(Items from a dataset)
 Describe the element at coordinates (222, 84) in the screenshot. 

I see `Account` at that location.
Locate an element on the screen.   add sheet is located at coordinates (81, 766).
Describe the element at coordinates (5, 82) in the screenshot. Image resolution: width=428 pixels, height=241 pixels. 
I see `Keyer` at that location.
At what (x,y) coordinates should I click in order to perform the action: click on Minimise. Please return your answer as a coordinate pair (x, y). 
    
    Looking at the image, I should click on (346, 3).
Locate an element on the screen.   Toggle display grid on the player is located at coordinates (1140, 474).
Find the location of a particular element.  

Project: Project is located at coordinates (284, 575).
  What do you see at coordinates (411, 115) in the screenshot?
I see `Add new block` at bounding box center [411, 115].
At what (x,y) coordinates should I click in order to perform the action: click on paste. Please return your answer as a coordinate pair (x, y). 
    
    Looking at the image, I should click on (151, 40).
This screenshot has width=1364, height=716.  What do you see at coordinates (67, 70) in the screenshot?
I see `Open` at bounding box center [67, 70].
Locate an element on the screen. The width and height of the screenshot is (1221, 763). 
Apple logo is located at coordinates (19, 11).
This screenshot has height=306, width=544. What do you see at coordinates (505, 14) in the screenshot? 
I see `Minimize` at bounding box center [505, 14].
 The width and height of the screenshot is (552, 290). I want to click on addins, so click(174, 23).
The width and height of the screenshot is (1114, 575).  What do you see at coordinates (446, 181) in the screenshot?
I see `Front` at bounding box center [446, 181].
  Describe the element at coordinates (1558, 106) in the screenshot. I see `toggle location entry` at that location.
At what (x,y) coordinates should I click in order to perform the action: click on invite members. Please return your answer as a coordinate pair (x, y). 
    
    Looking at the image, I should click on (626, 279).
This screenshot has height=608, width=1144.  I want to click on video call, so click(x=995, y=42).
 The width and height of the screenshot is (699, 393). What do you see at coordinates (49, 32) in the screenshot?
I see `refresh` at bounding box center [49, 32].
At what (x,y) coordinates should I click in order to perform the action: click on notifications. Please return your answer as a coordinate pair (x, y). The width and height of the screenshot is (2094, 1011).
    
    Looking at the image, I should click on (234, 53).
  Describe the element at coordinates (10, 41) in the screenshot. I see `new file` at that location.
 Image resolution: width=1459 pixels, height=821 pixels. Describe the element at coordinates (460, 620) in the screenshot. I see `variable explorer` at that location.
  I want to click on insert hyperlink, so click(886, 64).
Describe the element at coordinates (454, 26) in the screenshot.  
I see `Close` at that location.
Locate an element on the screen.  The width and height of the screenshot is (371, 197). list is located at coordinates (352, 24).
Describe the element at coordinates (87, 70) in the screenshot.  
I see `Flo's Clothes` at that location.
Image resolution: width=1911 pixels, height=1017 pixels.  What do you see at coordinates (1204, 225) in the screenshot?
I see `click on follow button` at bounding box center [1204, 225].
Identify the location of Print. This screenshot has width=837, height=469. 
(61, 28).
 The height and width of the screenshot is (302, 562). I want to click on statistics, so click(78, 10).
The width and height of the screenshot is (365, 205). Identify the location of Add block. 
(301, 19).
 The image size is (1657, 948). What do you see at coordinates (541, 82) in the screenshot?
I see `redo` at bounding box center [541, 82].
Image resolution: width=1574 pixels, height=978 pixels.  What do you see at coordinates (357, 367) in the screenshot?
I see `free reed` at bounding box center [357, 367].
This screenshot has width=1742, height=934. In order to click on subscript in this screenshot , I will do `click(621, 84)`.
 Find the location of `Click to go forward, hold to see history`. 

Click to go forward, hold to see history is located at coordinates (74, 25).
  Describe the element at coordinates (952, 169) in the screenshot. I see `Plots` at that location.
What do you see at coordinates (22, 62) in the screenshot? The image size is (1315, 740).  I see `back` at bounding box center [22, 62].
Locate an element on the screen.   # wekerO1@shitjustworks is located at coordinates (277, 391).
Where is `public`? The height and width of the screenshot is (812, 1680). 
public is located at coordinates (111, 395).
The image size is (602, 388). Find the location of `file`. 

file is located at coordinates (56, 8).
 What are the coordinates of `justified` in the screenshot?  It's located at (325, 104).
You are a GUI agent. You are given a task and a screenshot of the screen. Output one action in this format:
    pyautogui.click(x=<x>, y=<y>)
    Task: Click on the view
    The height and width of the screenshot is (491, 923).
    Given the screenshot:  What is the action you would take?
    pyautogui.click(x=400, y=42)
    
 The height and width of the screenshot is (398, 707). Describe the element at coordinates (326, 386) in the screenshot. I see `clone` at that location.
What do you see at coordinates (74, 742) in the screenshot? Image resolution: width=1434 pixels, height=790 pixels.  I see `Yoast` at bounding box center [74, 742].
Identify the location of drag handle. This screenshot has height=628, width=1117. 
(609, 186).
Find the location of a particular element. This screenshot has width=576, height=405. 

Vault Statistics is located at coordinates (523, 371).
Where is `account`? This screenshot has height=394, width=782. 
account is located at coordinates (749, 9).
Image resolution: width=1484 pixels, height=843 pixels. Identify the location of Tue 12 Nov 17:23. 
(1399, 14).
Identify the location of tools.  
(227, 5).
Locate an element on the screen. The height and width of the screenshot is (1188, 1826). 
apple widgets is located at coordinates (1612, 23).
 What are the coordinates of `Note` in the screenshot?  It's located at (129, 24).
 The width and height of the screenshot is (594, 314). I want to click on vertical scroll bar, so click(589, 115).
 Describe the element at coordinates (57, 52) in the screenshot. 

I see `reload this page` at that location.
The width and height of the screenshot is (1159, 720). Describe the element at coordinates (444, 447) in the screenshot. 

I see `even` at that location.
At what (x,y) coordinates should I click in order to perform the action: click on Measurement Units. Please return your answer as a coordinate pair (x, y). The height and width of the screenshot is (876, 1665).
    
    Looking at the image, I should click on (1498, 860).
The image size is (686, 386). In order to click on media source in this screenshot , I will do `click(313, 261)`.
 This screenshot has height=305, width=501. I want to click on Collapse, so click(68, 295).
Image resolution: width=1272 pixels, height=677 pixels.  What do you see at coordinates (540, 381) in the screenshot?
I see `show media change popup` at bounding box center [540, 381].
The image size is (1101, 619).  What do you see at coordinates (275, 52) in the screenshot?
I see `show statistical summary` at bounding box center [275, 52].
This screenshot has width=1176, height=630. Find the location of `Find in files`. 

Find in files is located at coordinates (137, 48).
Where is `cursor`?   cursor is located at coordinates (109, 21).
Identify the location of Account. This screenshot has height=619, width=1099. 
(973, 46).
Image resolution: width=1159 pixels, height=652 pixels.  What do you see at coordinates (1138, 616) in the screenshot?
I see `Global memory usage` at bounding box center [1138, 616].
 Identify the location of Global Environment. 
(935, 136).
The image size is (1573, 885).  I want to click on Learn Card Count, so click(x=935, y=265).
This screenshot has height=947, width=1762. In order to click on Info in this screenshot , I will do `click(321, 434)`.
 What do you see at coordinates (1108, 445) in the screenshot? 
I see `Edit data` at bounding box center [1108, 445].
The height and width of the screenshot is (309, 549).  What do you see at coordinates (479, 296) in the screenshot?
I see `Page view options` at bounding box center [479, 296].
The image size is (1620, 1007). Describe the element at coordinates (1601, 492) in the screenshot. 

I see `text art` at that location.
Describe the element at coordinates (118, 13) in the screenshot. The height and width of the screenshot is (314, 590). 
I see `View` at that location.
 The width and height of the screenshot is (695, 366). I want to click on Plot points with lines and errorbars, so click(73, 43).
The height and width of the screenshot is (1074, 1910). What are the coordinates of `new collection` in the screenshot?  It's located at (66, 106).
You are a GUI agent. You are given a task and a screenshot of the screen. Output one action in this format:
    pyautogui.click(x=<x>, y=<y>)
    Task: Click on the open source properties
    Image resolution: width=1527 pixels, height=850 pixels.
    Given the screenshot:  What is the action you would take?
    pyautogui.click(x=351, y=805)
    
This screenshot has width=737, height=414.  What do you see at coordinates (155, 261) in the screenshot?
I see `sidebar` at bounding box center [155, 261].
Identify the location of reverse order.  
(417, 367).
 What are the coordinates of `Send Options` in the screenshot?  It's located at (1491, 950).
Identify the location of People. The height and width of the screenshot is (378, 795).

### [Problem description]
Rewrite the items starting at the beginning and ending at the line that contains "center [411, 115].", changing "Describe" to "Identify" and keeping everything else the same.

### [Exercise output]
 Identify the element at coordinates (222, 84) in the screenshot. 

I see `Account` at that location.
Locate an element on the screen.   add sheet is located at coordinates (81, 766).
Identify the element at coordinates (5, 82) in the screenshot. Image resolution: width=428 pixels, height=241 pixels. 
I see `Keyer` at that location.
At what (x,y) coordinates should I click in order to perform the action: click on Minimise. Please return your answer as a coordinate pair (x, y). 
    
    Looking at the image, I should click on (346, 3).
Locate an element on the screen.   Toggle display grid on the player is located at coordinates (1140, 474).
Find the location of a particular element.  

Project: Project is located at coordinates (284, 575).
  What do you see at coordinates (411, 115) in the screenshot?
I see `Add new block` at bounding box center [411, 115].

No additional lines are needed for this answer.